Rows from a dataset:
%%

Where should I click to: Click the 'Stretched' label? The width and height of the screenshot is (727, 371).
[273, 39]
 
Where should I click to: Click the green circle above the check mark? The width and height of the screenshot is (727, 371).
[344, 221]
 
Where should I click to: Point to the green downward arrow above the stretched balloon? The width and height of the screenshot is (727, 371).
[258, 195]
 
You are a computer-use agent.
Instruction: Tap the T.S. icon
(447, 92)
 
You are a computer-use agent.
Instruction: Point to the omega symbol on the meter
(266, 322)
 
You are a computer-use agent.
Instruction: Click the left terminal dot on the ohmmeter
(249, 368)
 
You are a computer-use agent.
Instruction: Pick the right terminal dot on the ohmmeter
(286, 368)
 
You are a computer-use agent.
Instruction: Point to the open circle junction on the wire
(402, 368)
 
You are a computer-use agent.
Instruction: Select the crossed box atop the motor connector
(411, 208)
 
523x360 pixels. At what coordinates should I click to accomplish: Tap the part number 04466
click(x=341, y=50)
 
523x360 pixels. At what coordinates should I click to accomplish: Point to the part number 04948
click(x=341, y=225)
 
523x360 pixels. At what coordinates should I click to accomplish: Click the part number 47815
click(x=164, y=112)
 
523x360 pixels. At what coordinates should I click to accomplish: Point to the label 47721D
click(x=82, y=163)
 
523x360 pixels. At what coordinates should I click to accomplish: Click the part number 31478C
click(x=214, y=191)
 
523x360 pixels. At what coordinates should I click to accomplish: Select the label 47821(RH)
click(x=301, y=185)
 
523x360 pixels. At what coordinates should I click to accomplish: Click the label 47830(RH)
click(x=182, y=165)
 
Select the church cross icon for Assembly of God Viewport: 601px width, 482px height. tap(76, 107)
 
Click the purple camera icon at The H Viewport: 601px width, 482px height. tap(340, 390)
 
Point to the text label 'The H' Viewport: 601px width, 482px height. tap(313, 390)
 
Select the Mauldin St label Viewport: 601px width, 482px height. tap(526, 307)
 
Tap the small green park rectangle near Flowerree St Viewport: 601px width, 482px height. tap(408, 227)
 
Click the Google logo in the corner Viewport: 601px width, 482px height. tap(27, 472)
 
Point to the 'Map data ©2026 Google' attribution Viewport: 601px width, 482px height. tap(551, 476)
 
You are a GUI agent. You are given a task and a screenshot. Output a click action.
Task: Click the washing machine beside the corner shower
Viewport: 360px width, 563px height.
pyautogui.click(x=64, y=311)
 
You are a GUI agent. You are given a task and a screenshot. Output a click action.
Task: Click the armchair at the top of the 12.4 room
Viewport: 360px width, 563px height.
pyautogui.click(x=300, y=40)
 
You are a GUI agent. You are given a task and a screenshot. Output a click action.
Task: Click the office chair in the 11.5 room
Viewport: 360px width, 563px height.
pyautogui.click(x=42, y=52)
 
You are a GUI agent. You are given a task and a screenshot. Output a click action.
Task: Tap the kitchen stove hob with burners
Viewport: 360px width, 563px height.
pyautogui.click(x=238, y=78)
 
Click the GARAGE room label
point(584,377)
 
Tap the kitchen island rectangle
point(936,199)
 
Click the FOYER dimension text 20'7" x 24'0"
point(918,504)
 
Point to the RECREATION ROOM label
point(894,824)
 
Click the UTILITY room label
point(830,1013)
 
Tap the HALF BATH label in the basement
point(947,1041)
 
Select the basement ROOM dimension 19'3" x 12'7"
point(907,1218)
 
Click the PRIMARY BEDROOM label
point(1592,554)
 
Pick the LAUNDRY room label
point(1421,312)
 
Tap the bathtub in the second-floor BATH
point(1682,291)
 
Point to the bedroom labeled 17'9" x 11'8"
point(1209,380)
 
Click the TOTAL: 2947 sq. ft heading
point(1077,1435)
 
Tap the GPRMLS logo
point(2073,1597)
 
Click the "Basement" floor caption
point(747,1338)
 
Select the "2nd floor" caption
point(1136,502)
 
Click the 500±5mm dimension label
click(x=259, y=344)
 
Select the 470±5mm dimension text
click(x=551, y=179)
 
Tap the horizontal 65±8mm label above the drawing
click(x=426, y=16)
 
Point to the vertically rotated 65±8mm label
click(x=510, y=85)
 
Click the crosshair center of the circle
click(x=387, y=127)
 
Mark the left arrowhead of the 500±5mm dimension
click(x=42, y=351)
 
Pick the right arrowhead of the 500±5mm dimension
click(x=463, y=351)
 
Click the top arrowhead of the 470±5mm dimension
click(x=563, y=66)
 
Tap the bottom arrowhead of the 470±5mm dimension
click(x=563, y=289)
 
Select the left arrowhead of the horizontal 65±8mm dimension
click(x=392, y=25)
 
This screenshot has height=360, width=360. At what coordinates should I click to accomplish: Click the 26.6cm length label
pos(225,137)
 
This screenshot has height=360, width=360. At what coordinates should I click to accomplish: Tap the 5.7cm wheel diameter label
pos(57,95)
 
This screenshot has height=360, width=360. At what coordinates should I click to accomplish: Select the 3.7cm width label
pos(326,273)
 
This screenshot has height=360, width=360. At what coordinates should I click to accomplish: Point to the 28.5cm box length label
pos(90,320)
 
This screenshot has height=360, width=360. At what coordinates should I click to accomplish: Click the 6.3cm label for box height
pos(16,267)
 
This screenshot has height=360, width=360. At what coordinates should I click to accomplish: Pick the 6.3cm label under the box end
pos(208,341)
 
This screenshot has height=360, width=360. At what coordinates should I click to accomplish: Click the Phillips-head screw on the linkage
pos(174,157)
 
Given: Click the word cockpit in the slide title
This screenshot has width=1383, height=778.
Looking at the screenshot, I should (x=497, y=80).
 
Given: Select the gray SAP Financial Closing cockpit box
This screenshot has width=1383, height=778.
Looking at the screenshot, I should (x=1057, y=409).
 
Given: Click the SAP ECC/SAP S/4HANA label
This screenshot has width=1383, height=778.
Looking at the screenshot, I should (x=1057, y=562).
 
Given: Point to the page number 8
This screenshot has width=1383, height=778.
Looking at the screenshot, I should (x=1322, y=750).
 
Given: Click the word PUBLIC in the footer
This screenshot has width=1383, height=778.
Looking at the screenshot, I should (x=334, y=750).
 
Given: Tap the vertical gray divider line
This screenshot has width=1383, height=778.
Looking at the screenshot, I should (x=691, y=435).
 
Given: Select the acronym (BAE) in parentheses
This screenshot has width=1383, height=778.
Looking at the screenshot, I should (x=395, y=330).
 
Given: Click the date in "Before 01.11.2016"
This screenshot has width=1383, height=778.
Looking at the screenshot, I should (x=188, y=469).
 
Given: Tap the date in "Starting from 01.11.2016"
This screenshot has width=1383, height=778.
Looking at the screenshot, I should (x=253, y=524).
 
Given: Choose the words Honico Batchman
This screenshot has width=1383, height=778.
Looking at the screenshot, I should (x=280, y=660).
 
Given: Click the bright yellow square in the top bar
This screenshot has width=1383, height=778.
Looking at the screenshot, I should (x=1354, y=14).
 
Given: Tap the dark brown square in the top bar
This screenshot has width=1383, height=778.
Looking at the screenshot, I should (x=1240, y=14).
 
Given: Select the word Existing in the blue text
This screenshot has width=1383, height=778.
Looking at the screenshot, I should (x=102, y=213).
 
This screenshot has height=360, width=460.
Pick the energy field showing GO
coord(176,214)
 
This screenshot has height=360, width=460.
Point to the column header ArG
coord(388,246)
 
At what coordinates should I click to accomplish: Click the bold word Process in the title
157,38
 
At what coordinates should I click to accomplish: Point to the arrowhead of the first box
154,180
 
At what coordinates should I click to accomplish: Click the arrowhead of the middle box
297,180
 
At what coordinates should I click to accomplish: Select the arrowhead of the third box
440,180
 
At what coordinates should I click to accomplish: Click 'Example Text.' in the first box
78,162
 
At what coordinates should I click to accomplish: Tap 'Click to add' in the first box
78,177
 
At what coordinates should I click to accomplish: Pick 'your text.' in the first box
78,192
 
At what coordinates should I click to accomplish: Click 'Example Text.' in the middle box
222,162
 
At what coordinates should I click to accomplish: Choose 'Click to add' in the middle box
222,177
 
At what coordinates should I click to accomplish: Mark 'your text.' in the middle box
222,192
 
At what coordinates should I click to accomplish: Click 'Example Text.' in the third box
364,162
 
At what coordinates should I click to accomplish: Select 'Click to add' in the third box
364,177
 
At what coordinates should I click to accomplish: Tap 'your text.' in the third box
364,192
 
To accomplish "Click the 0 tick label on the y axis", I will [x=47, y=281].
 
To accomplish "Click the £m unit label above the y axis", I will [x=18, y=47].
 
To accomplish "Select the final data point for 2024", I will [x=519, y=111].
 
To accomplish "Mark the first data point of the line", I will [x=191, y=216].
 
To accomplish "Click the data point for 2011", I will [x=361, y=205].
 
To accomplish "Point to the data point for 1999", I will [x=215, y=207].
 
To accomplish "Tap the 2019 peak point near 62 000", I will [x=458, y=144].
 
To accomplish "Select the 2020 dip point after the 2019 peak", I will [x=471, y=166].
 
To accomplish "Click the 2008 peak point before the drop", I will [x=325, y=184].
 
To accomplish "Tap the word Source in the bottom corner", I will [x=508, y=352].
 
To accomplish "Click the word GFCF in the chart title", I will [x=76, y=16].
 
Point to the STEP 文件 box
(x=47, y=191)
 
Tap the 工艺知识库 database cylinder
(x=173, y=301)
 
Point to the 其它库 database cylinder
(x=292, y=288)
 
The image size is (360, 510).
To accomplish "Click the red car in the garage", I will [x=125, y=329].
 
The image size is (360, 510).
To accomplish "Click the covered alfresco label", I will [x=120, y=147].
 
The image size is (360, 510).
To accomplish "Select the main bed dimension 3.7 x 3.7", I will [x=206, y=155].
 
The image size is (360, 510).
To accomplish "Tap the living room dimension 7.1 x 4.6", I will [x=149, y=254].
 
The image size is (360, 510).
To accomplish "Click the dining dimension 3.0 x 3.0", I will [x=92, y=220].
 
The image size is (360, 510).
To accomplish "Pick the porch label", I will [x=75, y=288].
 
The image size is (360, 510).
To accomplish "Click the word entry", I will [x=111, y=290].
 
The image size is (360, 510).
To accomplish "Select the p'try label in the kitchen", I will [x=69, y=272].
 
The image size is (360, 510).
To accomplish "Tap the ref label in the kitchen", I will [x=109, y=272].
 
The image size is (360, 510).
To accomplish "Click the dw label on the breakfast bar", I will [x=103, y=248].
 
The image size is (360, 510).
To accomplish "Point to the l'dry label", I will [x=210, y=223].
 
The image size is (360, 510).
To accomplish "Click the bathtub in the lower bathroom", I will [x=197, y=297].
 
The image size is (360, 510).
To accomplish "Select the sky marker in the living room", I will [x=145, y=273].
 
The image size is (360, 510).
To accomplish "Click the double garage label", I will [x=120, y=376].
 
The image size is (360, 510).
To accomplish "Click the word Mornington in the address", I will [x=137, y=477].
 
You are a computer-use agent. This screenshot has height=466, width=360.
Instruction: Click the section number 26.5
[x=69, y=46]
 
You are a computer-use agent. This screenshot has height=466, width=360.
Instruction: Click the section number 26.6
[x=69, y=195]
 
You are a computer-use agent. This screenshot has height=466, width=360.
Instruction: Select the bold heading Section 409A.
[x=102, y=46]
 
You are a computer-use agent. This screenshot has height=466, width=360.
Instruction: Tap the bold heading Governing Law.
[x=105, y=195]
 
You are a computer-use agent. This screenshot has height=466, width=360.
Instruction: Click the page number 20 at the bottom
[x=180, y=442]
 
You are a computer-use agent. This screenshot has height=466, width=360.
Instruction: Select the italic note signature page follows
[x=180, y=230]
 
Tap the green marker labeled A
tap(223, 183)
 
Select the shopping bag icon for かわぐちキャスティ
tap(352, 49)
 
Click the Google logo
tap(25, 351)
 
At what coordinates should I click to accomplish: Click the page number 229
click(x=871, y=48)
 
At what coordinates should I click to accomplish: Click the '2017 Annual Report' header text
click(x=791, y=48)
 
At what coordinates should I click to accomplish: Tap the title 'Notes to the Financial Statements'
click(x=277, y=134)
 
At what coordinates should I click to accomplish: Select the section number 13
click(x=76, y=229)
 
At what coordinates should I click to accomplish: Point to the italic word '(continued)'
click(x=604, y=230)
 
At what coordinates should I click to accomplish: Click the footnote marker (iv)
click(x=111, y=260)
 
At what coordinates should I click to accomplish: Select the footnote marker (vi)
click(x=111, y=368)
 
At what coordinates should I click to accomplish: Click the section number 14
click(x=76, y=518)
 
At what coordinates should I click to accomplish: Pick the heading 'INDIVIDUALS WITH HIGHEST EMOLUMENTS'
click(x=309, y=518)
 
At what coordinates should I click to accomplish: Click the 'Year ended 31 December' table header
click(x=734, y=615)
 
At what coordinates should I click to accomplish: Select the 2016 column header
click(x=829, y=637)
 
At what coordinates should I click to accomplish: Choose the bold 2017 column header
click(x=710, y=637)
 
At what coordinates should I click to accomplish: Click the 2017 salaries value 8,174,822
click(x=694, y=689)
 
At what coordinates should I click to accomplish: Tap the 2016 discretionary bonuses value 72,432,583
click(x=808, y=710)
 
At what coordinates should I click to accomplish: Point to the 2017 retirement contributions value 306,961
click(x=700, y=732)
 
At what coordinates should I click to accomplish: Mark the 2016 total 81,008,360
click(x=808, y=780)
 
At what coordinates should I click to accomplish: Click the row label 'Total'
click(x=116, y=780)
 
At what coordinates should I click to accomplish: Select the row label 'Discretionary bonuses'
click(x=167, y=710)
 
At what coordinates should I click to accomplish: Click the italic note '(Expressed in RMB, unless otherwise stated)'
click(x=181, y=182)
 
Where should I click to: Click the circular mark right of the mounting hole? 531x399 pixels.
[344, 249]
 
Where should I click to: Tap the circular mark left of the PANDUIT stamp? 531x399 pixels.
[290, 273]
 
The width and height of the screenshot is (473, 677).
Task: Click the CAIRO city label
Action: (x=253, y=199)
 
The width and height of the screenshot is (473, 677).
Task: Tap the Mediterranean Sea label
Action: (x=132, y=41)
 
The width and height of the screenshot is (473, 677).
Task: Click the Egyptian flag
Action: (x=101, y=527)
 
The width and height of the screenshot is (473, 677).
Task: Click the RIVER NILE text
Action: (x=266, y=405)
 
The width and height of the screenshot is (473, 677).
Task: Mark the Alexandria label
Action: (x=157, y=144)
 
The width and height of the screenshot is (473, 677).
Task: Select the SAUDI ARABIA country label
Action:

%%

#### [What this task involves]
Rewrite the part that opens with the line containing "part number 47815" and closes with the line containing "pyautogui.click(x=300, y=40)", switching every "label" to "tag" and keeping everything else the same.

#### [Full output]
523x360 pixels. At what coordinates should I click to accomplish: Click the part number 47815
click(x=164, y=112)
 
523x360 pixels. At what coordinates should I click to accomplish: Point to the tag 47721D
click(x=82, y=163)
 
523x360 pixels. At what coordinates should I click to accomplish: Click the part number 31478C
click(x=214, y=191)
 
523x360 pixels. At what coordinates should I click to accomplish: Select the tag 47821(RH)
click(x=301, y=185)
 
523x360 pixels. At what coordinates should I click to accomplish: Click the tag 47830(RH)
click(x=182, y=165)
 
Select the church cross icon for Assembly of God Viewport: 601px width, 482px height. tap(76, 107)
 
Click the purple camera icon at The H Viewport: 601px width, 482px height. tap(340, 390)
 
Point to the text tag 'The H' Viewport: 601px width, 482px height. tap(313, 390)
 
Select the Mauldin St tag Viewport: 601px width, 482px height. tap(526, 307)
 
Tap the small green park rectangle near Flowerree St Viewport: 601px width, 482px height. tap(408, 227)
 
Click the Google logo in the corner Viewport: 601px width, 482px height. tap(27, 472)
 
Point to the 'Map data ©2026 Google' attribution Viewport: 601px width, 482px height. tap(551, 476)
 
You are a GUI agent. You are given a task and a screenshot. Output a click action.
Task: Click the washing machine beside the corner shower
Viewport: 360px width, 563px height.
pyautogui.click(x=64, y=311)
 
You are a GUI agent. You are given a task and a screenshot. Output a click action.
Task: Click the armchair at the top of the 12.4 room
Viewport: 360px width, 563px height.
pyautogui.click(x=300, y=40)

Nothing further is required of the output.